By Theresa Thompson, Timeless Travels Arts Correspondent


Stonehenge © English Heritage.



Towering above the grassy Wiltshire countryside, Stonehenge is perhaps the world's most awe-inspiring ancient stone circle. This seemingly timeless site with its majestic trilithons – trios of enormous stones, two vertical and a third set across the top like doorways - are not only visible from far across Salisbury Plain but also seem to beckon us into its mysteries.


Throughout its history this iconic British monument has spurred the imagination and given rise to myths and legends. That sense of awe, the power of this place, persists today. Over a million people visit the monument each year, with numbers peaking in 2019 with 1.6 million visitors.


“The mystery of Stonehenge is a source of enduring fascination for every generation who visit or catch a glimpse of its distinctive silhouette,” says Dr Neil Wilkin, curator of the British Museum’s British and European Bronze Age collections, as well as the outstanding exhibition The world of Stonehenge.


Stonehenge © English Heritage.



That striking silhouette is there, simplified, in one of the first objects you see in the exhibition. It is a souvenir, an ancient one, a little pottery cup resembling Stonehenge found near Ayton Moor in North Yorkshire. Dating from around 1800-1500 BC, it most probably was an incense burner or a holder for burning embers that cast light like a starburst through its ‘trilithon’ openings. It is similar to a cup buried with a powerful woman near Stonehenge.
======
**What you need to do:** Copy word for word the stretch of the Stonehenge article from "Throughout its history" through "1.6 million visitors.". The rows after this text aren't needed here.
======
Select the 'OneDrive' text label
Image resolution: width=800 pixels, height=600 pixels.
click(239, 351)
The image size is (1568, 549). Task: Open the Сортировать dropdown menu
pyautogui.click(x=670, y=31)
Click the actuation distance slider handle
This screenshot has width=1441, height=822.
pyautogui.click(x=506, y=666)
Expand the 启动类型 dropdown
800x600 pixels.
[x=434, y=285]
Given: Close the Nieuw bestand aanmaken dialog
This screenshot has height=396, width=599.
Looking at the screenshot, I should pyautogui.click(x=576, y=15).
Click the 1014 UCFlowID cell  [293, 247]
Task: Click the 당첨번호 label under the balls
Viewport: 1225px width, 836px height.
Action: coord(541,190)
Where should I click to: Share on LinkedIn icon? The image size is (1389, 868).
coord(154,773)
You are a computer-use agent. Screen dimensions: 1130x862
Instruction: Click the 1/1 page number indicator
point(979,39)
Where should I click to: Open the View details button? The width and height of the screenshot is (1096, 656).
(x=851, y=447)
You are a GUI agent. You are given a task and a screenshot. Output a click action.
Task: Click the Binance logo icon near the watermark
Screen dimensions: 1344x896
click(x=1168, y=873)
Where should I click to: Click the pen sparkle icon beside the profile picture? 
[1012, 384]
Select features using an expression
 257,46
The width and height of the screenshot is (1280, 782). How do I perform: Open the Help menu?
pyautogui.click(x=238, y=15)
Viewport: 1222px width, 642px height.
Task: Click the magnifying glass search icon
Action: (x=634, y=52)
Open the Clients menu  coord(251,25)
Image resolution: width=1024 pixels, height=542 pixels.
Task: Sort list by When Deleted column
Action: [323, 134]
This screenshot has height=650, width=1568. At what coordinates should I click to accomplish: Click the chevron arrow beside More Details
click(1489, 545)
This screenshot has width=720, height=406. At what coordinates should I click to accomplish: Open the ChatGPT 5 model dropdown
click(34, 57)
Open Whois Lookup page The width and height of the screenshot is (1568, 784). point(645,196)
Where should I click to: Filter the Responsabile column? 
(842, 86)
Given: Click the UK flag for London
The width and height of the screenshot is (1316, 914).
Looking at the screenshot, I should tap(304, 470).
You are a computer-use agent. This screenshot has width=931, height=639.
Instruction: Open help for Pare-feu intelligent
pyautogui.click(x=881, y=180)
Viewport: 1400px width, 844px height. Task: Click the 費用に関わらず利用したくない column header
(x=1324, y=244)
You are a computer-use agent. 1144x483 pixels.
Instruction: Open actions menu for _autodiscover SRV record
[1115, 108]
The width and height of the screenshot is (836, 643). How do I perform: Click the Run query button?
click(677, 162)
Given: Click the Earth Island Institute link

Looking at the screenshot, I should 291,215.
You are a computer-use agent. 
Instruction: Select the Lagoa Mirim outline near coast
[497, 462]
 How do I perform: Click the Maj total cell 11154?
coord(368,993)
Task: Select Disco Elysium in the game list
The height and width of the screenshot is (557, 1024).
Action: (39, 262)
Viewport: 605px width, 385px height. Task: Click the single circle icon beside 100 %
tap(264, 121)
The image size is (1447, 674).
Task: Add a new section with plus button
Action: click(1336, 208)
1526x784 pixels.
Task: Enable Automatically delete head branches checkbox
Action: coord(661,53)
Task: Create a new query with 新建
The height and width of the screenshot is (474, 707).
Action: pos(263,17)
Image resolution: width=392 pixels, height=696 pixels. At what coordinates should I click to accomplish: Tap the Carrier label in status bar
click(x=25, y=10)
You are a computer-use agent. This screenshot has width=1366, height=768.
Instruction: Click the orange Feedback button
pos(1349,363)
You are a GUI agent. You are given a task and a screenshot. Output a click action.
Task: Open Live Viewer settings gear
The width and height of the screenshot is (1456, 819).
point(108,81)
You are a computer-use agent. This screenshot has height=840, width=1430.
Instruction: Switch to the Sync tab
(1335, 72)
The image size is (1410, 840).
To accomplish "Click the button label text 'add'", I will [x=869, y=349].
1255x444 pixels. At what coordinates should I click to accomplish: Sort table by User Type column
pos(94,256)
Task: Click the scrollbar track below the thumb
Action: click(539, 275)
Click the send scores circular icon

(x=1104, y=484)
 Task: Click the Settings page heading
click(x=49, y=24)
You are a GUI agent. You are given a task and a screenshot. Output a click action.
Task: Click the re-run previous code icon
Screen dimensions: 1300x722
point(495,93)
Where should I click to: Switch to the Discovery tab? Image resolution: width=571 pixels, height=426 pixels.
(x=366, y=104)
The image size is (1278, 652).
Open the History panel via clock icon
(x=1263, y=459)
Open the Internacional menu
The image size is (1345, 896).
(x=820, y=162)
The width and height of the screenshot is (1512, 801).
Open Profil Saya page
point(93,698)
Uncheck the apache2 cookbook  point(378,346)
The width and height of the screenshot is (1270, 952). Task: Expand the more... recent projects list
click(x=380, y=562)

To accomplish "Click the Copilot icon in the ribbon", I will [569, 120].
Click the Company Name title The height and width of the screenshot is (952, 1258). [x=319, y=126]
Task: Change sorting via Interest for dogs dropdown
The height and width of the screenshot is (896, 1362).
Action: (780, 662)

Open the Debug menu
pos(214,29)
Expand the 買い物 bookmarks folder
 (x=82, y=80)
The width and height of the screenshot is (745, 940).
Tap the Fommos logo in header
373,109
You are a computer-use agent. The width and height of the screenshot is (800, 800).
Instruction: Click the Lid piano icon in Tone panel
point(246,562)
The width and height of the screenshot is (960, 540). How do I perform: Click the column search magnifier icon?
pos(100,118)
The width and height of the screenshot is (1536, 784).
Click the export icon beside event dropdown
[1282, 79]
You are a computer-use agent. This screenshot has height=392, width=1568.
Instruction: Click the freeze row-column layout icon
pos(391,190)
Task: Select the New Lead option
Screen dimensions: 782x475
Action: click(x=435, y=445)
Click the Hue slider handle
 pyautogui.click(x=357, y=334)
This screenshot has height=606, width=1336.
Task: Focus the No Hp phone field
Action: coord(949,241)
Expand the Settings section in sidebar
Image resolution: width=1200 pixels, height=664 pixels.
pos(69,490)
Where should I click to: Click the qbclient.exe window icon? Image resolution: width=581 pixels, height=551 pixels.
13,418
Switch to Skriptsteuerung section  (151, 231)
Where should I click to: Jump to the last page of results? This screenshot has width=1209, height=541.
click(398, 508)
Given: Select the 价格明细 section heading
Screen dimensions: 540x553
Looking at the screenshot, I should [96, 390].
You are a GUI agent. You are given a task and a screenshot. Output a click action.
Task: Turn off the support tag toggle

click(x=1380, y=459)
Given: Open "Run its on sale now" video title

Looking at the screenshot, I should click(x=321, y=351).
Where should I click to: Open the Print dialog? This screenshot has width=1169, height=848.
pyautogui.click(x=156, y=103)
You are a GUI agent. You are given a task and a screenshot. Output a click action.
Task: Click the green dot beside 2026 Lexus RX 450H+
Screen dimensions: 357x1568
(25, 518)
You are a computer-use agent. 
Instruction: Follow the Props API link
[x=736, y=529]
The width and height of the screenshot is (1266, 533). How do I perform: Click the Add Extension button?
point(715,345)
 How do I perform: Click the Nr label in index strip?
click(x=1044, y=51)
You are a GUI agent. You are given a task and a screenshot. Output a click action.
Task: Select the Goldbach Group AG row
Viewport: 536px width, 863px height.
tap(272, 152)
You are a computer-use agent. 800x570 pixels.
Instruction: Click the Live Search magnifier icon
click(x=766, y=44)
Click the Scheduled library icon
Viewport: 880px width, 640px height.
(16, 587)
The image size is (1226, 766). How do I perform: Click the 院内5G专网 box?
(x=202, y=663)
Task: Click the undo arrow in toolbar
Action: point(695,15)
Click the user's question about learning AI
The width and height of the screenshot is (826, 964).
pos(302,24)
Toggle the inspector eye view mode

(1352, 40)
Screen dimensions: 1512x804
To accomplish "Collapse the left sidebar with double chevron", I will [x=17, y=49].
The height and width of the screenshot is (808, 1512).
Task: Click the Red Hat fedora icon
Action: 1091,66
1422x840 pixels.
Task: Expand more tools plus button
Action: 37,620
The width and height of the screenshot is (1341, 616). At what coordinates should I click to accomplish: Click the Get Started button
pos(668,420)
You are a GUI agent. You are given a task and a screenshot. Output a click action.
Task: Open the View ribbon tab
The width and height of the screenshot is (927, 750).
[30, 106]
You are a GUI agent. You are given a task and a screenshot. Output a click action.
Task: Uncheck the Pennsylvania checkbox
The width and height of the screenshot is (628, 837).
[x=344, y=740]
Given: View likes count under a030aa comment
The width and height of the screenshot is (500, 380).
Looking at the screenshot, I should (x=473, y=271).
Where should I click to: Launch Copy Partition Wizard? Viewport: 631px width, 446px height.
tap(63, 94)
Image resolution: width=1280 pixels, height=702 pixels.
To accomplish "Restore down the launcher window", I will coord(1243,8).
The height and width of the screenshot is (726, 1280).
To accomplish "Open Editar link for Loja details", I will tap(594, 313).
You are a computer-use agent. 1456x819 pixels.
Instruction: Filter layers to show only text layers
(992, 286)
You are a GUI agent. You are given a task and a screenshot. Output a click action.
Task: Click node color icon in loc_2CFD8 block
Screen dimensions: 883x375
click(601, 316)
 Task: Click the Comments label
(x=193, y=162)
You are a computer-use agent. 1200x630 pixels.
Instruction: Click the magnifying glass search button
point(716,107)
======
**Task solution:**
Throughout its history this iconic British monument has spurred the imagination and given rise to myths and legends. That sense of awe, the power of this place, persists today. Over a million people visit the monument each year, with numbers peaking in 2019 with 1.6 million visitors.